The East Africa Angle: A Regional Market That Is Hungry for Fish
East Africa aquaculture map — growing regional fish farming investment in Kenya Rwanda Uganda Tanzania
Rwanda does not exist in isolation. It is a member of the East African Community (EAC), a regional bloc with strong trade ties and a shared appetite for fish that is growing faster than production.
Across the region, the numbers are stark. East Africa's total fish demand today stands at around 10 million metric tons per year. By 2050, that figure is projected to rise to between 16 and 29 million metric tonnes, driven by a population that could reach 2 billion people on the continent. This demand-supply imbalance has been described by analysts as one of the world's greatest food system pressure points.

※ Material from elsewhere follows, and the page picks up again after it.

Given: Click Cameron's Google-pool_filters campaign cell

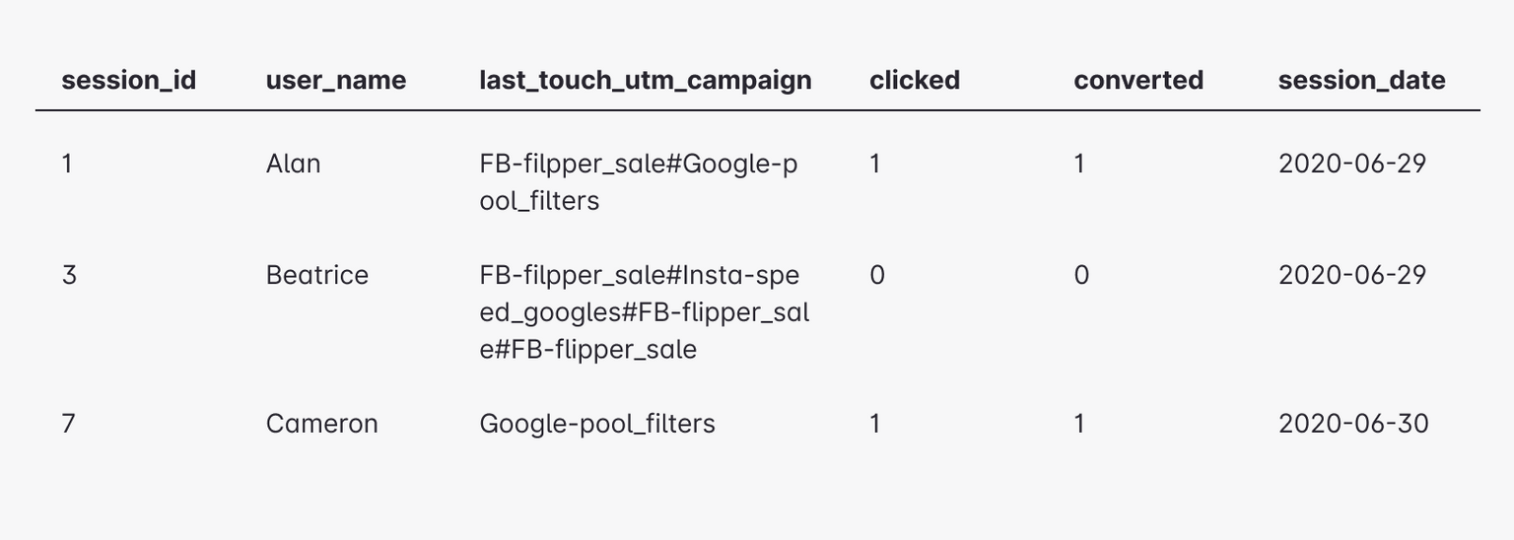Looking at the screenshot, I should (597, 424).
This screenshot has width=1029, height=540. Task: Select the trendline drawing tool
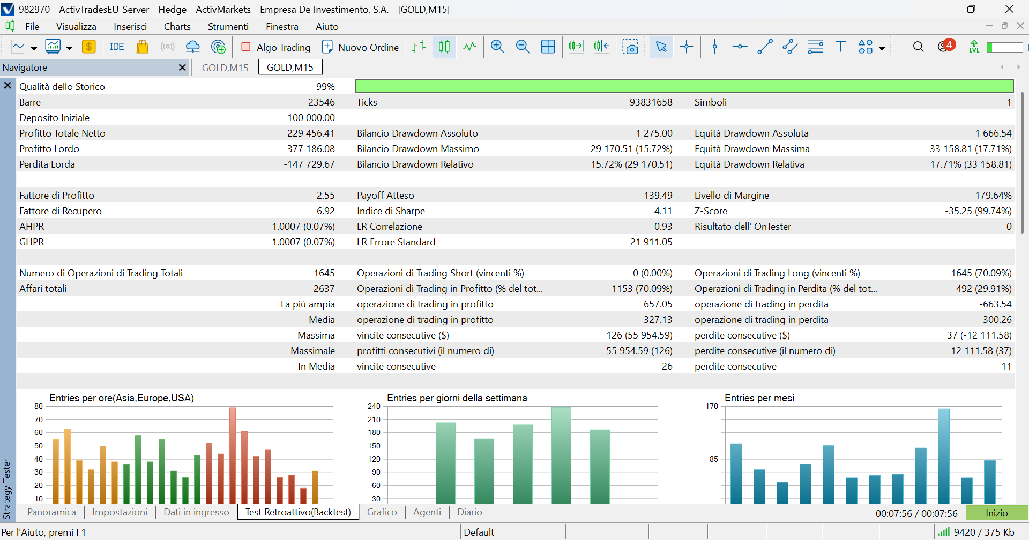point(765,47)
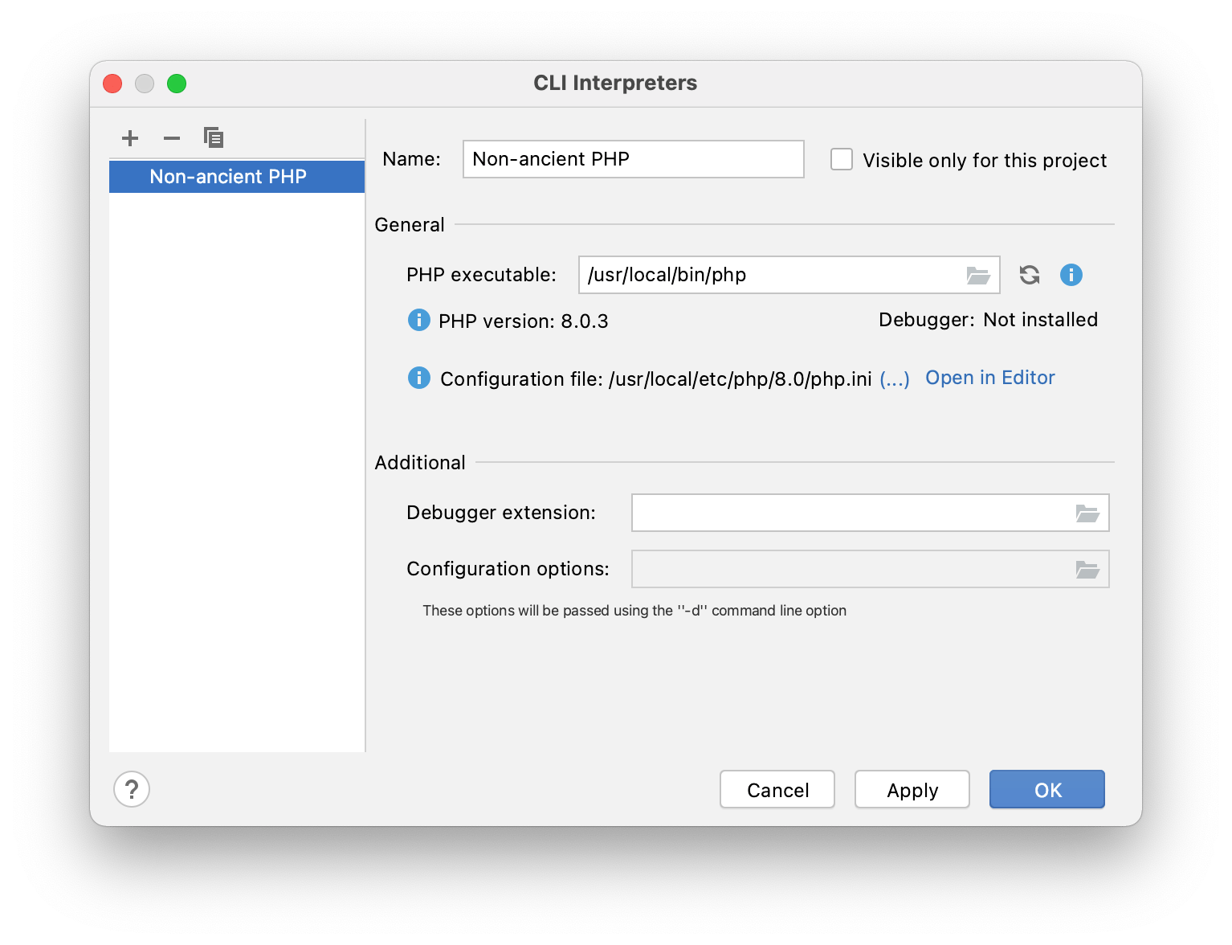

Sub-Saharan Africa's aquaculture sector has grown — from 106,000 tonnes in 2000 to 709,000 tonnes in 2018 — but it still represents just 2.7 percent of global fish farming output. The gap is real. The opportunity is enormous.
Rwanda's neighbors are moving aggressively:
- Kenya is targeting 400,000 tonnes of aquaculture output by 2030
- Uganda has set a target of 1,000,000 tonnes by 2030
- Tanzania is investing in both Lake Victoria fisheries and inland pond farming
Rwanda's strategic location — at the heart of the EAC, with road access to the DRC, Uganda, Burundi, and Tanzania — means that any production surplus can move quickly to regional markets. Cage-grown tilapia from Lake Kivu is already being traded across the DRC border. That is just the beginning.
What Species Are Leading the Way?
Rwanda's aquaculture is dominated by Nile tilapia (Oreochromis niloticus), locally known as inzuzi. Tilapia is fast-growing, relatively hardy, adapts well to cage environments, and sells well both in local markets and across borders.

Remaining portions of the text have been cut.